- Directed by: Srinivas Sunderrajan
- Written by: Srinivas Sunderrajan, Vijesh Rajan
- Starring: Kartik Krishnan; Vishwesh K; Swara Bhaskar; D Santosh;
- Cinematography: Hashim Badani
- Edited by: Srinivas Sunderrajan
- Music by: Sujil Sukumaran
- Production company: Enter Guerrilla Productions
- Release date: 26 October 2010;
- Running time: 75 minutes
- Country: India
- Language: Hindi
- Budget: ₹ 40,000 (1000 USD$)

= The Untitled Kartik Krishnan Project =

The Untitled Kartik Krishnan Project is a 2010 Indian film produced and directed by independent filmmaker Srinivas Sunderrajan. It is a Hindi-English drama-thriller film with English subtitles shot on HDV in black-and-white. It is touted as India's first Mumble Core film. The film was shot entirely on location in Mumbai, India. It was screened at the 2010 Mumbai International Film Festival in the New Faces of Indian Cinema Section on 26 October 2010 and on 5 June 2011 at Transylvania International Film Festival in competition.

==Synopsis==
In a bustling office in Mumbai, Kartik Krishnan (Kartik Krishnan) sits behind his desk coding HTML websites when he chances upon a blog on cinema featuring Independent filmmakers. This sparks his intentions to make his own short film, thus leading him to contact Srinivas Sunderrajan (played by Vishwesh K), an independent filmmaker who had met Kartik's idol and famed director Quentin Tarantino at an international film festival, who in turn agrees to guide Kartik through the process.

As Kartik begins piecing the story, cast and screenplay together, several inexplicable phenomena start emerging in his life including a sinister stalker (D Santosh) dressed in official government clothing; and the sudden appearance of a strange future-telling antique toy.

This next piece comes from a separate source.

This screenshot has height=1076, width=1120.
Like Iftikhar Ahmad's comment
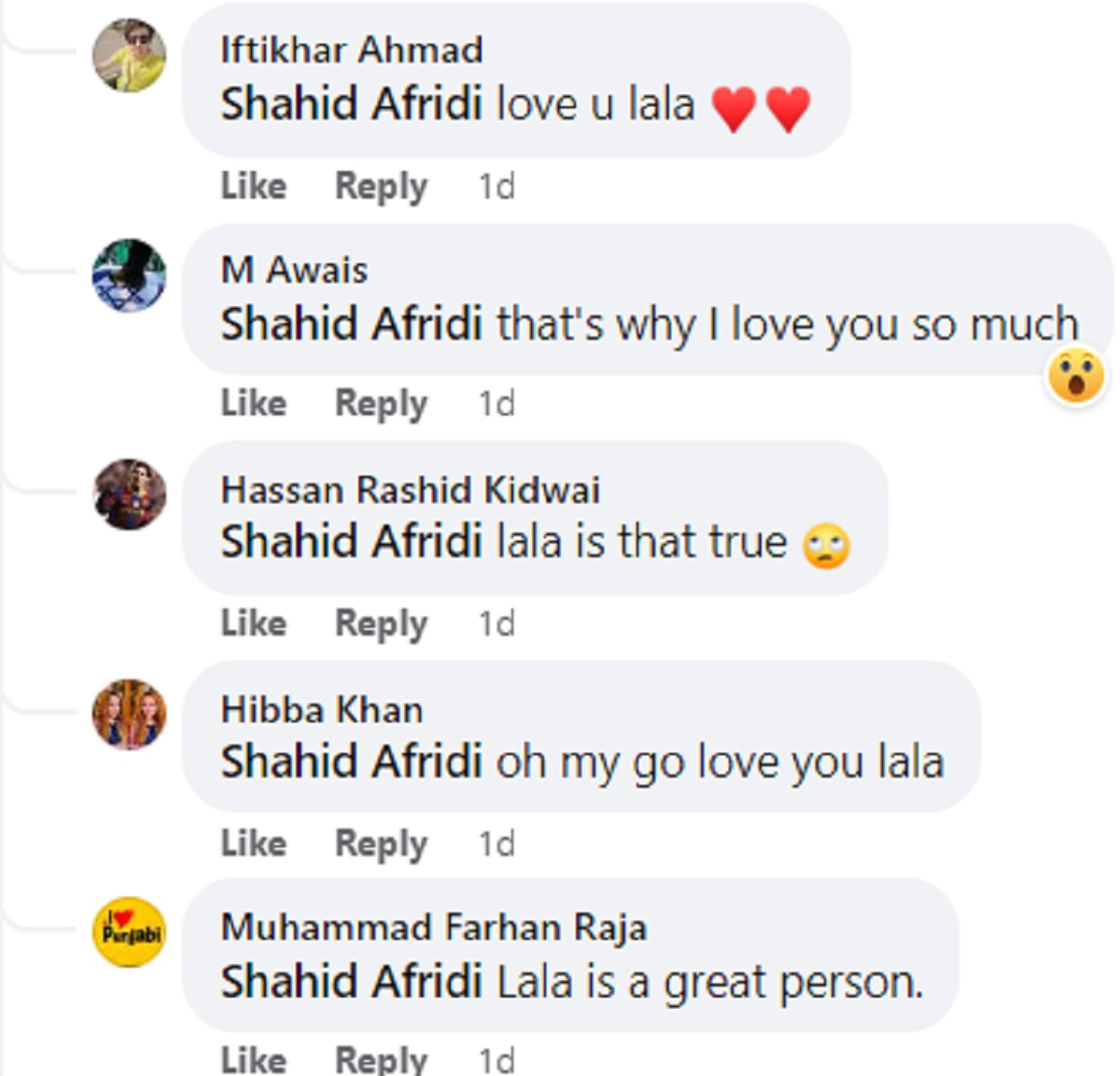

Troubled by these bizarre developments and the unresolved feelings that he harbours for Swara Bhaskar (Swara Bhaskar), his colleague, Kartik embarks on an extraordinary journey that transcends love, life, and logic itself.

==Cast==
- Kartik Krishnan as Kartik Krishnan
- Vishwesh K as Srinivas Sunderrajan
- Swara Bhaskar as Swara Bhaskar & 'Maya'
- D Santosh as 'System'

==Production==
The film was shot on weekends over nearly a year since most of the actors had day jobs and they could only afford to spare the weekend. Also, since there were no location permits, the cast and crew used to sometimes end up without a location for a week, which meant the shoot had to be shifted to the next week. Since the cast were all good friends of Sunderrajan, they agreed to work for free. A lot of the 'time stretch' happened because of location unavailability. And when the location was ready, the actors would be unavailable due to other commitments. True to guerrilla filmmaking, many times the extras and the crowd in the frames did not even know that shooting was being done.

At any given point of time, only the director, the cinematographer and the lead actor, and depending on which location was being filmed - the secondary character was present on the sets. Midway through shooting the original script, the main location (the protagonist's house) collapsed. One day the building was there, and the next day the third floor caved in on the second. And so the location was cordoned off, even though 60 percent of shooting was still left to be done at that location.

The script was outlined, yet completely improvised by the actors with the director often giving the actors a free hand. In keeping with its meta fiction genre, the film's characters were named after the actors who played them and many instances in the film have been based on real events which transpired between the cast and crew.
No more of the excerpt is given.